Records contained in a dataset
* * * * *

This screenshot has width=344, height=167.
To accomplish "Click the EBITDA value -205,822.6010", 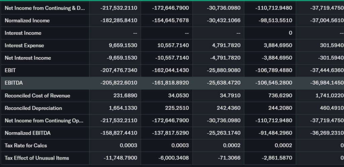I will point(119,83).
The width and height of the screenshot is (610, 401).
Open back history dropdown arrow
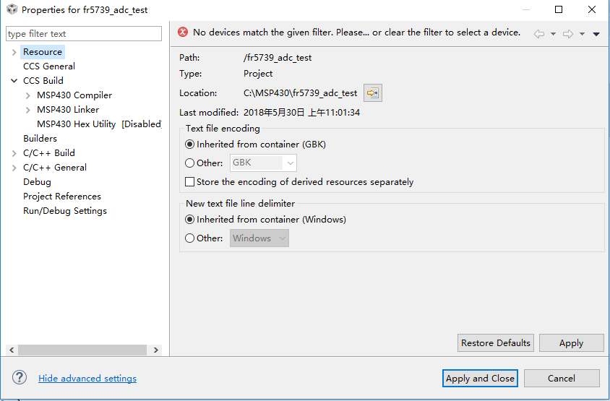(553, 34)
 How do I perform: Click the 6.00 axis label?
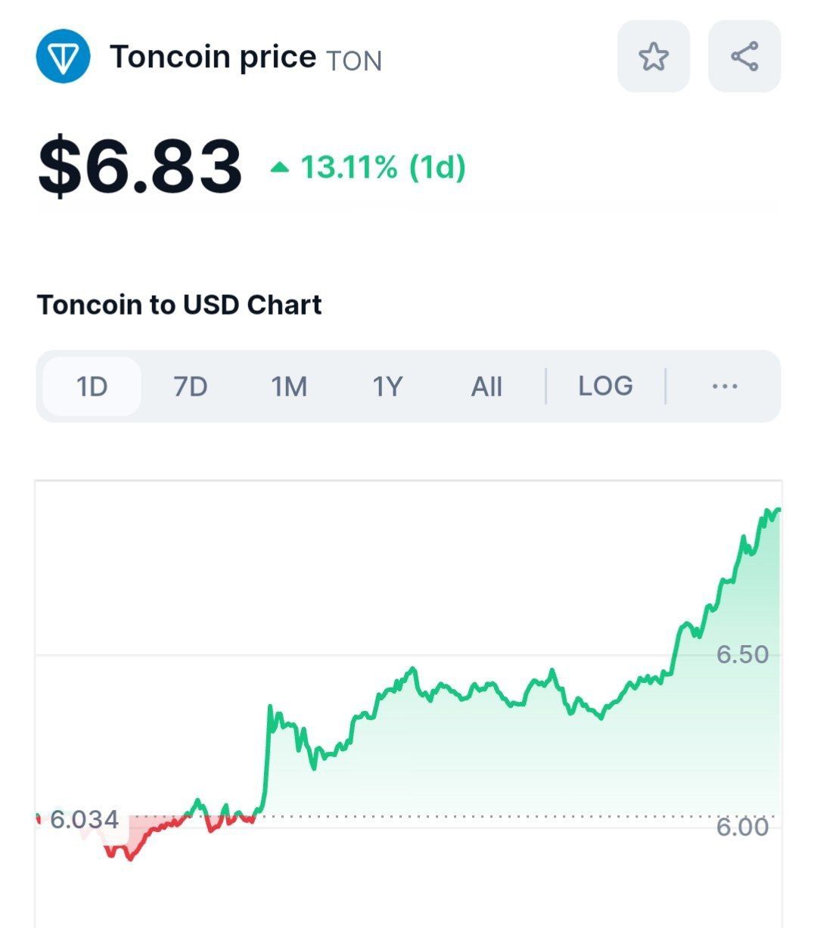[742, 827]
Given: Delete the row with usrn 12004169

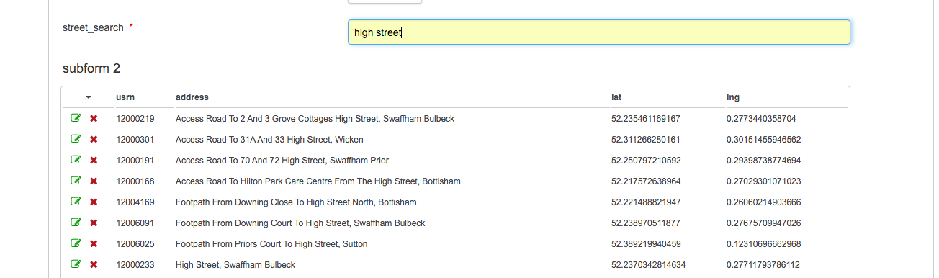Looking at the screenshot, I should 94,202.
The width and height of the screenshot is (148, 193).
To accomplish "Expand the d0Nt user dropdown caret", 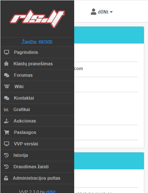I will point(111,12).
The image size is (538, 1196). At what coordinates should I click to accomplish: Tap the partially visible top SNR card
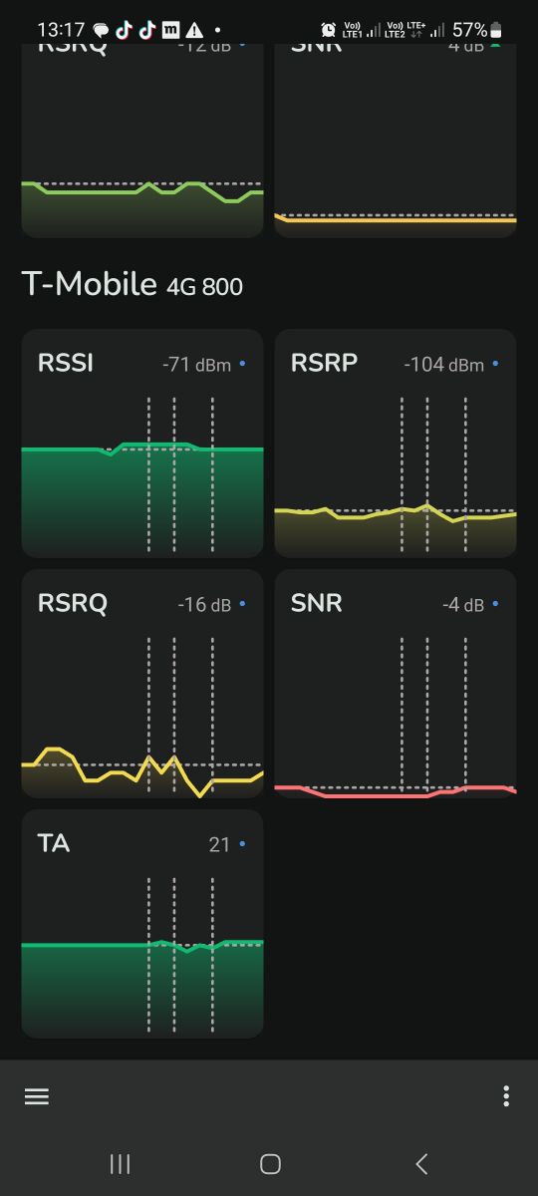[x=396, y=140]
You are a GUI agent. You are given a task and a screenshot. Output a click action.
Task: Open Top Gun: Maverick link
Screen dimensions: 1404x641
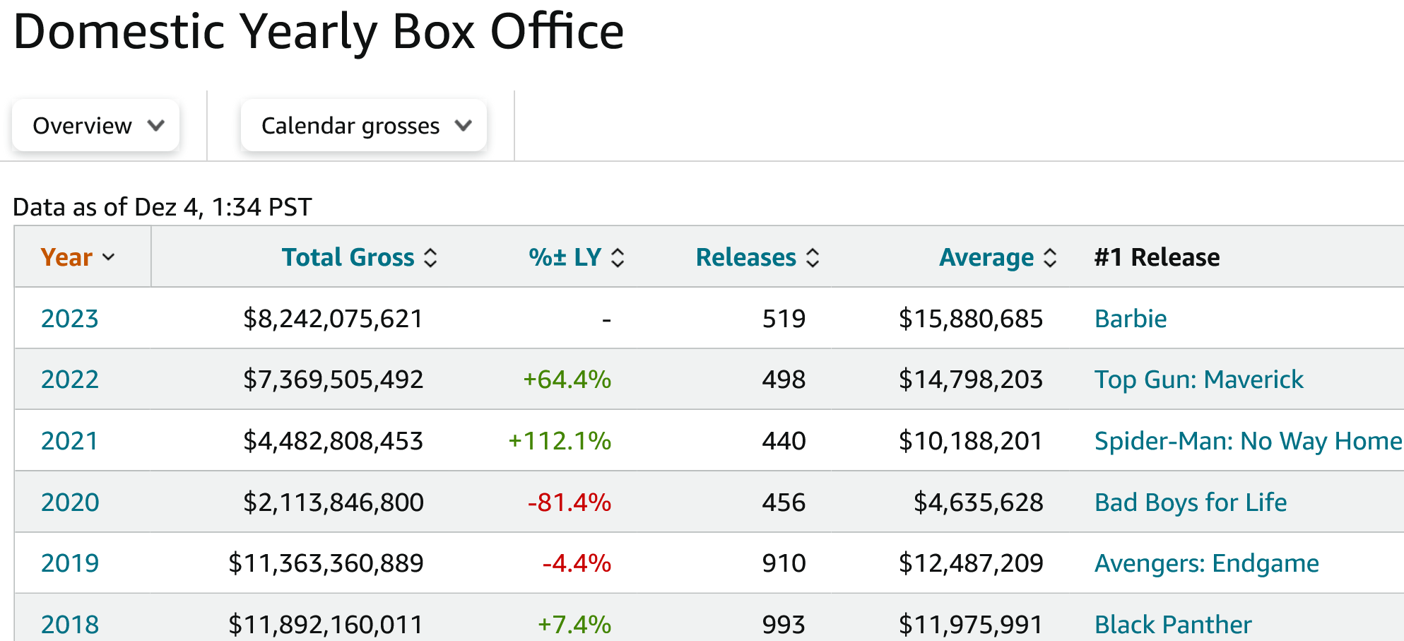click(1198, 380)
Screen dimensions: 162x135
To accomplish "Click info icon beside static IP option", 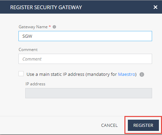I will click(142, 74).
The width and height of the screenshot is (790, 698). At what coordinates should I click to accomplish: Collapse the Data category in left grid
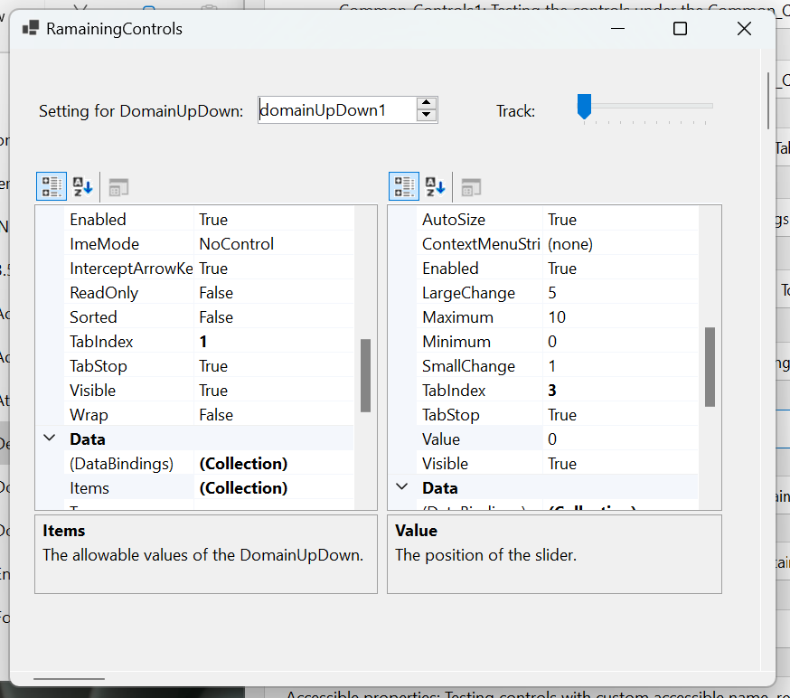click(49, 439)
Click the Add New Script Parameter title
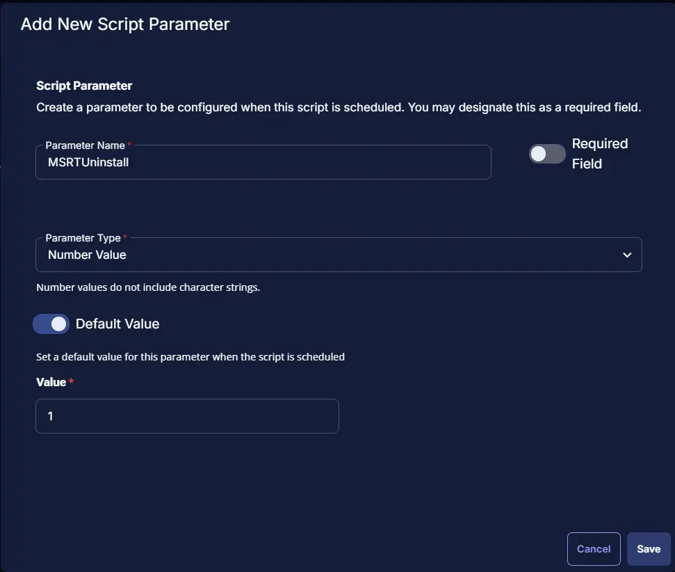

* * * * *

PROBLEM TO SOLVE
In the answer, the lines from the one containing "The width and height of the screenshot is (790, 698)." to the end of the records above must be written out exactly, both ends included; the pictures must not appear.

ANSWER TO THIS TASK
The width and height of the screenshot is (790, 698). At what coordinates should I click to accomplish: Collapse the Data category in left grid
click(49, 439)
Click the Add New Script Parameter title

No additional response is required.